Um filme necessário, ainda que imperfeito

A idosa do Morro dos Tabajaras, que em 2005 entregou gravações que desmontaram um esquema de corrupção policial e tráfico em plena zona sul do Rio, foi protegida por 17 anos pelo Programa de Proteção à Testemunha. Portanto, por uma questão de segurança, dona Vitória (Joana) só teve sua identidade revelada publicamente após a sua morte, em 2023. O filme, nesse sentido, funciona quase como reparação histórica — e como lembrete brutal do silêncio, do medo e das privações que cercam os heróis civis.

Vitória não é um filme necessariamente revolucionário em linguagem ou em estrutura, mas vive da força de seu conteúdo. Ele toca em feridas profundas com respeito e sem muitos exageros melodramáticos. Admitidamente, ele peca quando tenta dramatizar subtramas (como a relação entre o jornalista e os chefes de redação ou no arco da personagem interpretada por Linn da Quebrada), mas acerta precisamente quando foca no íntimo da protagonista — sua solidão é comovente, sua coragem e sua convicção silenciosa de que “alguém tinha que fazer alguma coisa” nos enchem de orgulho e inspiração.

Vitória é, portanto, um “cinema civil”. É sobre o tipo de heroísmo que não vira manchete, mas que move montanhas.
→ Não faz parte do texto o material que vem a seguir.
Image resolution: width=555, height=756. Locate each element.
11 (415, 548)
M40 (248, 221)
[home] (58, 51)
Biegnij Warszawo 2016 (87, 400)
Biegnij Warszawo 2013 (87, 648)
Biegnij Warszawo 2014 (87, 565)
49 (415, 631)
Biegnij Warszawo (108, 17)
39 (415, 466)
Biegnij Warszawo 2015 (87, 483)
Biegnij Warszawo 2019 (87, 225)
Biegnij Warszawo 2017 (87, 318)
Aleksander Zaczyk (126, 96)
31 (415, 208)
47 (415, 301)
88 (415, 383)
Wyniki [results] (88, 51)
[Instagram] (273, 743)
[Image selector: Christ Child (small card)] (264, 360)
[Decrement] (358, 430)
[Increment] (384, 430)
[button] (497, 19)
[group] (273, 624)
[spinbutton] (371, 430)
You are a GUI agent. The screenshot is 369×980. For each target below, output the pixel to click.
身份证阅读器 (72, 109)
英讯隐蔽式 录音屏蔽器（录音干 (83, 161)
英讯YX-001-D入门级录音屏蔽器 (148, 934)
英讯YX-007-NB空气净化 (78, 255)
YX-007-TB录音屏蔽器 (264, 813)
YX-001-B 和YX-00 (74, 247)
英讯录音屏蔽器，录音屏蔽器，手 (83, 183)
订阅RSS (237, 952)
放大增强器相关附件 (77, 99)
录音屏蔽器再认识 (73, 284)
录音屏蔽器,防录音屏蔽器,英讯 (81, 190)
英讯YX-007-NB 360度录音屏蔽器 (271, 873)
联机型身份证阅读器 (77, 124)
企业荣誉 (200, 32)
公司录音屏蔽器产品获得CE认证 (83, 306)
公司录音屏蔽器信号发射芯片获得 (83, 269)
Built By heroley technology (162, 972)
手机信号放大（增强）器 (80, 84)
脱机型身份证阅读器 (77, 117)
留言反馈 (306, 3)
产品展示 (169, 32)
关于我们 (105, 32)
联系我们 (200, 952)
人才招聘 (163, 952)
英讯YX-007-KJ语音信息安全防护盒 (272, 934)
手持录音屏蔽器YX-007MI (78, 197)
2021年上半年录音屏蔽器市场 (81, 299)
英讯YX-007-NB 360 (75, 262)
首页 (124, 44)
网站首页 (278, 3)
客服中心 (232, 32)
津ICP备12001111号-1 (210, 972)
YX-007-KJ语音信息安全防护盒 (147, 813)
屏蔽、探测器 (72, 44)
Fernanda Montenegro transforma o ordinário em épico e mágico. Pode não ser um filme impecável, mas é um filme que importa e que deve ser assistido. É obra Ideal para quem gosta de histórias reais contadas com respeito, sem enfeite nem cinismo – e que entende que, às vezes, o ato mais revolucionário é simplesmente apertar REC e registrar a dureza da realidade.

Vitória está disponível para streaming na plataforma Globoplay.